Dotarli nad brzeg morza, do drogi łączącej Hajfę z Tel-Awiwem. Podczas gdy samochód przedzierał się przez noc, Dickstein parę razy rzucił okiem na fale Morza Śródziemnego; niczym szlachetne kamienie połyskiwały w świetle księżyca. Kiedy się wreszcie odezwał, nuta rezygnacji w jego głosie samego go zaskoczyła.
– Ile uranu potrzebujemy?
– Na dwanaście bomb. Około stu ton rudy.
– Do kieszeni tego nie schowam. – Dickstein zmarszczył brwi. Ile by kosztowało, gdybyśmy chcieli kupić rudę?
– Nieco ponad milion dolarów.
– I myślisz, że tamci to tak po prostu zatuszują?
– Jeśli dobrze wykonasz robotę.
– Czyli jak?
– To już twoja sprawa, Piracie.
– Nie jestem pewien, czy to się da zrobić.
– Musi się dać. Powiedziałem premierowi, że ruszymy sprawę. Od tego zależy moja kariera, Nat.
– Mam gdzieś twoją zasraną karierę.
Borg, dotknięty takim lekceważeniem, zapalił nerwowo następne cygaro. Dickstein uchylił okno, żeby trochę przewietrzyć. Jego nagła niechęć nie miała nic wspólnego z niezręczną uwagą Borga o charakterze osobistym. Stanowiła raczej typowo męski sprzeciw wobec niepojętej właściwości tego człowieka: wszyscy ogromnie łatwo mu ulegali. Ponadto nękały Dicksteina koszmarne wizje: chmury w kształcie grzyba nad Jerozolimą i Kairem, pola bawełny po obu stronach Nilu i winnice u wybrzeży Morza Galilejskiego tonące w pyle radioaktywnym, Bliski Wschód trawiony ogniem i nienormalne, kalekie dzieci przez całe pokolenia.
– Wciąż uważam, że jest szansa na pokój – powiedział.
– Nie wiem. Nie mieszam się do polityki – wzruszył ramionami Borg.
– Gówno prawda!
– Zauważ – westchnął Borg – że jeśli oni będą mieli bombę, my też musimy ją mieć, prawda?
– Skoro wszystko ku temu zmierza, możemy zwołać konferencję prasową, ogłosić, że Egipcjanie przystąpili do produkcji bomby, i nalegać, żeby świat ich powstrzymał. W każdym razie sądzę, że ludzie u nas chcą mieć bombę, i że zadowoli ich takie wytłumaczenie.

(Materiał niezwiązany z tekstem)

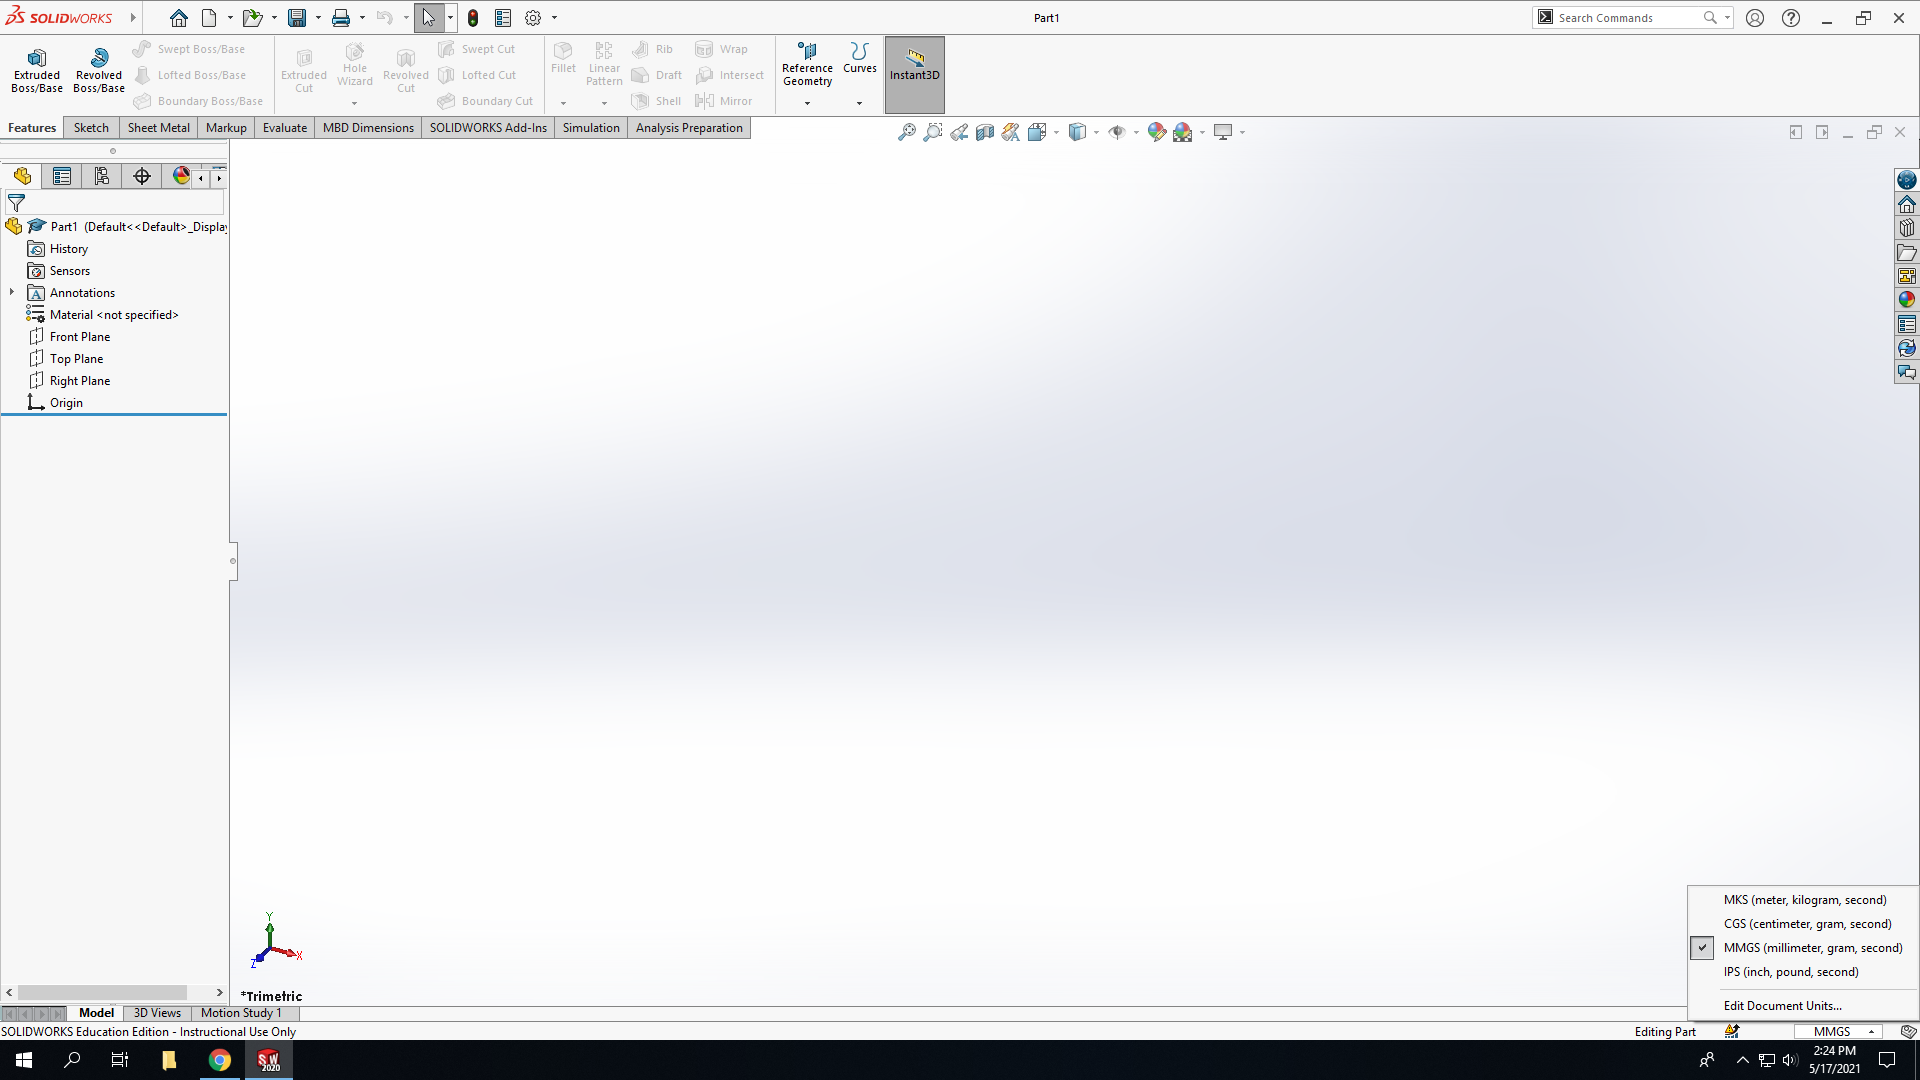Screen dimensions: 1920x1080
Task: Choose CGS (centimeter, gram, second) units
Action: pyautogui.click(x=1807, y=924)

– I może właśnie mają rację – powiedział Borg. – Nie można ciągle walczyć, co kilka lat toczyć wojen. Za którymś razem można przegrać.
– Moglibyśmy zawrzeć pokój.
– Jesteś kretyńsko naiwny – parsknął Borg.
– A gdybyśmy załatwili kilka spraw: ziemie okupowane, prawo do powrotu, równe prawa dla Arabów w Izraelu…
– Arabowie mają równe prawa.
– Jesteś kretyńsko naiwny – zaśmiał się gorzko Dickstein.
– Słuchaj. – Borg z trudem zachowywał spokój. Dickstein rozumiał jego rozdrażnienie. Reakcja typowa dla wielu Izraelczyków, których zdaniem wcielenie w życie tych liberalnych idei stanowiłoby pierwszy krok po równi pochyłej: kolejne ustępstwa sprawiłyby, że cały kraj zostałby podany Arabom na talerzu. Takie idee podcinają korzenie żydowskiej tożsamości. – Słuchaj – powtórzył Borg – może powinniśmy sprzedać nasze dziedzictwo za miskę soczewicy. Ale żyjemy w realnym świecie i ludzie w tym kraju nie będą głosować na pokój za wszelką cenę. A w głębi duszy sam przyznajesz, że Arabom też się do tego pokoju nie śpieszy. Nadal zatem jesteśmy skazani na walkę przeciwko nim. Jeśli musimy walczyć, lepiej, żebyśmy zwyciężyli. A jeśli chcemy mieć pewność, że zwyciężymy, lepiej, żebyś ukradł dla nas trochę uranu.
– Najbardziej nie lubię w tobie tego, że zwykle masz rację – powiedział Dickstein.
Borg opuścił nieco szybę i wyrzucił niedopałek cygara. Posypały się iskry jak z fajerwerku. Widać już było światła Tel-Awiwu – właśnie dojeżdżali.